# Angora ferret!!!!!!!!!



## shetlandlover

I've been on a waiting list from a good breeder for some time now and my kit has been born! The breeder names them so she already has a name. Very excited.


----------



## shetlandlover

Picture added.


----------



## hippymama

omg how cute :001_wub: never heard of angora ferrets , off to google


----------



## LostGirl

Awwwww she's gorgeous! 

We are looking at them yesterday very pretty as adults for some reason the remind of long haired GSDs lol


----------



## shetlandlover

Her mum and dad are stunning :blushing: I can't wait to get her. I've been looking at up grading the ferrets from the cage their in to a bigger cage, I've found one that's massive 201cm tall!


----------



## Lavenderb

She is gorgeous. Will you be getting her spayed?


----------



## shetlandlover

Lavenderb said:


> She is gorgeous. Will you be getting her spayed?


Yes, I have no interest in breeding ferrets. There's alot in rescue's already, okay not angora ferrets but there's still so many, like Polar and Tweeto who never ever lived with humans before I adopted them.


----------



## Lavenderb

shetlandlover said:


> Yes, I have no interest in breeding ferrets. There's alot in rescue's already, okay not angora ferrets but there's still so many, like Polar and Tweeto who never ever lived with humans before I adopted them.


I love her colour. Make sure you take lots of pics as she grows. I've not seen one before but I know they have the longer fur.


----------



## shetlandlover

Lavenderb said:


> I love her colour. Make sure you take lots of pics as she grows. I've not seen one before but I know they have the longer fur.

### DATASET EXTRACT:
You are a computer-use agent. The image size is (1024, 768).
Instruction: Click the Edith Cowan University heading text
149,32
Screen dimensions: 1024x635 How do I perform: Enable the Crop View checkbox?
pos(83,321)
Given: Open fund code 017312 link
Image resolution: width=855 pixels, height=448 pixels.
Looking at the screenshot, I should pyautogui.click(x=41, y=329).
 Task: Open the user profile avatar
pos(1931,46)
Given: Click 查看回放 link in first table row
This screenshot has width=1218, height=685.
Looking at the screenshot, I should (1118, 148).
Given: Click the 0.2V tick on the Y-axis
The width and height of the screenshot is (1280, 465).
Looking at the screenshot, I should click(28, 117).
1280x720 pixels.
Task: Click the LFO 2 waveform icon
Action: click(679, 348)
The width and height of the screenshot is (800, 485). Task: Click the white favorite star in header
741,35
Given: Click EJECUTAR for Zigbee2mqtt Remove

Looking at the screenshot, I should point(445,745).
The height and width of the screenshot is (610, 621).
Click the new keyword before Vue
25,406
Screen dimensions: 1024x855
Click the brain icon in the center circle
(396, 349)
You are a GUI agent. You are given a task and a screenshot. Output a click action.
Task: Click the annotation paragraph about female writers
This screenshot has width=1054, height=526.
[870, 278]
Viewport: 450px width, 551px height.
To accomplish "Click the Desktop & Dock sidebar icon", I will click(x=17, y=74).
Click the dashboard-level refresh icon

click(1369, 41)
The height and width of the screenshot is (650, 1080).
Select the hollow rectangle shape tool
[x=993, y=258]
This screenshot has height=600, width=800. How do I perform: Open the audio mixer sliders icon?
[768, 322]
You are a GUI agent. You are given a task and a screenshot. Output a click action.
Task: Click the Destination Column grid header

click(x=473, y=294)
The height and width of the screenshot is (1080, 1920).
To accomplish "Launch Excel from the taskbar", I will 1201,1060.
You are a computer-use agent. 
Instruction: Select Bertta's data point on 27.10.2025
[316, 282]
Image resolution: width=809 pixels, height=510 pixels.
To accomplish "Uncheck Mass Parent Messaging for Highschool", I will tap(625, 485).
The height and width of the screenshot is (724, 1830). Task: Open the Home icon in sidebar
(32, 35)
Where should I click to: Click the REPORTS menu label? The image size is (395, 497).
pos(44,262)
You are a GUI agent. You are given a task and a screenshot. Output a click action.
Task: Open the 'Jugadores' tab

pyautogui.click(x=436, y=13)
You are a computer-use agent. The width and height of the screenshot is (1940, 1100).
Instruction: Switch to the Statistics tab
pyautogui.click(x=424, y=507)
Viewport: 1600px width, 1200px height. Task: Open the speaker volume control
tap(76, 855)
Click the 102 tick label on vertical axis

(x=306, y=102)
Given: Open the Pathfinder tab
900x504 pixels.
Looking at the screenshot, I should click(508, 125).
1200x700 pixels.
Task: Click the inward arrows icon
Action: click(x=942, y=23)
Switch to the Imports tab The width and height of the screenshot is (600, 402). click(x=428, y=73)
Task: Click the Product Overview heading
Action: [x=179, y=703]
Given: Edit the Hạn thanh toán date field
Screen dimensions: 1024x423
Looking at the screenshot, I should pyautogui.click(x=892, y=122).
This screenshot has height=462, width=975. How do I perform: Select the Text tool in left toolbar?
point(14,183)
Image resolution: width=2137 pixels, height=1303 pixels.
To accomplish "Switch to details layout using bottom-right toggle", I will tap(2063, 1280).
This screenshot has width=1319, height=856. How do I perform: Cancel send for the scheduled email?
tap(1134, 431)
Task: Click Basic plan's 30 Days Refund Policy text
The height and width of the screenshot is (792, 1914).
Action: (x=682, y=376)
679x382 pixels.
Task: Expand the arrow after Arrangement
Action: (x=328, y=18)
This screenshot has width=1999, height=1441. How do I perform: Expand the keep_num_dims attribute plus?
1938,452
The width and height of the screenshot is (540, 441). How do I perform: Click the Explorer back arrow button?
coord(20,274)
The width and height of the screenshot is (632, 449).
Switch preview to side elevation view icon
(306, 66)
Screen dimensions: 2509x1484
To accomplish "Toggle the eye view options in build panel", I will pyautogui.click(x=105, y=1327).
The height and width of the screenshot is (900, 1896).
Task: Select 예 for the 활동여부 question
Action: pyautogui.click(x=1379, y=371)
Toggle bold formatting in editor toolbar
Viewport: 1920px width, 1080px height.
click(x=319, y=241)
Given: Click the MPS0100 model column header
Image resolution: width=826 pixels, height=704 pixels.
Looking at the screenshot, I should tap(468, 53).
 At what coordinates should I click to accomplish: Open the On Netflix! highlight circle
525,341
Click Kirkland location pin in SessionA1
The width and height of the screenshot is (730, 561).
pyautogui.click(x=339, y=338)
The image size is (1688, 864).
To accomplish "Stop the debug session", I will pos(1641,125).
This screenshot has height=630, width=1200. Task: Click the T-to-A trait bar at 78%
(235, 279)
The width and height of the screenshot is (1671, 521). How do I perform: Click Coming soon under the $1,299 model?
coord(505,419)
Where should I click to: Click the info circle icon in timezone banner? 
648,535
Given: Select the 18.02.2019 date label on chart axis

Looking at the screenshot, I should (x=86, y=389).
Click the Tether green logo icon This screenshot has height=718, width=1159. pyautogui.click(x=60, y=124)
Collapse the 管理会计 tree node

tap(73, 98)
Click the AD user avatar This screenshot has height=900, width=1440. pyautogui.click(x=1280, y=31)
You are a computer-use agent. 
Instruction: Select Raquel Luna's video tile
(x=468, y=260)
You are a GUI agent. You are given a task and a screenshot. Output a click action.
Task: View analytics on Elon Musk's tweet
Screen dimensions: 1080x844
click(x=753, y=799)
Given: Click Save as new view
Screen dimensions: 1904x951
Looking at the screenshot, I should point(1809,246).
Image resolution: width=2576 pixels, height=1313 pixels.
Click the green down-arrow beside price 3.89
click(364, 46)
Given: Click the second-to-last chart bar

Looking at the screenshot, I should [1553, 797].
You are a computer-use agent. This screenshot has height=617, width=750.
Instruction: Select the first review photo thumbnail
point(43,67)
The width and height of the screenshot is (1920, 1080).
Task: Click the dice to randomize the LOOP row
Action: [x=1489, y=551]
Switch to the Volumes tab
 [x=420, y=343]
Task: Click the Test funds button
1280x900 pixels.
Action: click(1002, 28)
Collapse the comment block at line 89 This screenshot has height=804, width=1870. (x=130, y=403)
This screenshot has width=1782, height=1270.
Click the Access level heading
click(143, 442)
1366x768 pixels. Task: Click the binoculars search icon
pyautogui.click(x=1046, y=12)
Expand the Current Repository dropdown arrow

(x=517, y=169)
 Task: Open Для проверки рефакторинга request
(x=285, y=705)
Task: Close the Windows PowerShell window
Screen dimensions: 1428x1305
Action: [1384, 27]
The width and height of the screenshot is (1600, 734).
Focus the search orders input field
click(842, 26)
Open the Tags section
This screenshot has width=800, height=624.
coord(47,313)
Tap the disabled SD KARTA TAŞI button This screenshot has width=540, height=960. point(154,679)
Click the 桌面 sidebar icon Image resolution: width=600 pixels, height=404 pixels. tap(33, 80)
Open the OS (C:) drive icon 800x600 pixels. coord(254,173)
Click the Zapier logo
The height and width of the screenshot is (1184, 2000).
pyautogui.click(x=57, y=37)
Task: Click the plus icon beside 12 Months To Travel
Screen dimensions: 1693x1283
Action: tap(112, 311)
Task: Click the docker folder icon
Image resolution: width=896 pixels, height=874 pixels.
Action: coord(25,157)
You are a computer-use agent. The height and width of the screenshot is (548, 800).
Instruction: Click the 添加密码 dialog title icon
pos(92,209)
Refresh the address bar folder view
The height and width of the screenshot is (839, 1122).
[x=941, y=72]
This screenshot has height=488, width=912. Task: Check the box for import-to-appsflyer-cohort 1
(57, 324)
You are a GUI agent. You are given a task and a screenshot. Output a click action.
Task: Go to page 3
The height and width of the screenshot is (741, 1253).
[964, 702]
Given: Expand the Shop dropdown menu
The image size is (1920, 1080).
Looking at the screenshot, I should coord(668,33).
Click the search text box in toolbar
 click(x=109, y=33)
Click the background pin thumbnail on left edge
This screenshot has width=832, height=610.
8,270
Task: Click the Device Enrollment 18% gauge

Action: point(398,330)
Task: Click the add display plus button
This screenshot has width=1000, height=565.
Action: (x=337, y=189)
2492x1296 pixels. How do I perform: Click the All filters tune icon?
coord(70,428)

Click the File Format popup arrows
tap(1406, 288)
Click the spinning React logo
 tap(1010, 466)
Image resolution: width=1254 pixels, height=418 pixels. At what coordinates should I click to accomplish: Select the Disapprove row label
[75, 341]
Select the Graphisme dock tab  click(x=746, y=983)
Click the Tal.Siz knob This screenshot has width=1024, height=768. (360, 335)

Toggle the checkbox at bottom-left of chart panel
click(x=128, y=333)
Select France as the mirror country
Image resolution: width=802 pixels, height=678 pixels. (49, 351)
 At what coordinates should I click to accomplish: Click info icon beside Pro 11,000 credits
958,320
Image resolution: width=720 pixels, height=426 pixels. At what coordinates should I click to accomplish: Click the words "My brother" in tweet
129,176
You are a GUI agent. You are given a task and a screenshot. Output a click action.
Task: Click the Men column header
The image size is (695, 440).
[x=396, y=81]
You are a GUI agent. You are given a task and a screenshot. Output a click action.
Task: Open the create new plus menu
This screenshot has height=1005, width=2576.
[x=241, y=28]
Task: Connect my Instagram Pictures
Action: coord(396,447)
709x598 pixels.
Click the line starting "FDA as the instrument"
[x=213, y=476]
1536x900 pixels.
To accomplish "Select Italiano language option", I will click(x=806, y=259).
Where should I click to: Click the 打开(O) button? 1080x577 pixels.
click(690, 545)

### GIVEN PROBLEM 1:
In the ferret thread, how tall is the bigger cage that shetlandlover found?
### GIVEN PROBLEM 2:
Quote the ferret thread, everything from "Awwwww she's gorgeous!" down to "massive 201cm tall!".
Work from the ferret thread only, not from the rows.

### EXPECTED ANSWER 1:
201cm tall.

### EXPECTED ANSWER 2:
Awwwww she's gorgeous! 

We are looking at them yesterday very pretty as adults for some reason the remind of long haired GSDs lol


----------



## shetlandlover

Her mum and dad are stunning :blushing: I can't wait to get her. I've been looking at up grading the ferrets from the cage their in to a bigger cage, I've found one that's massive 201cm tall!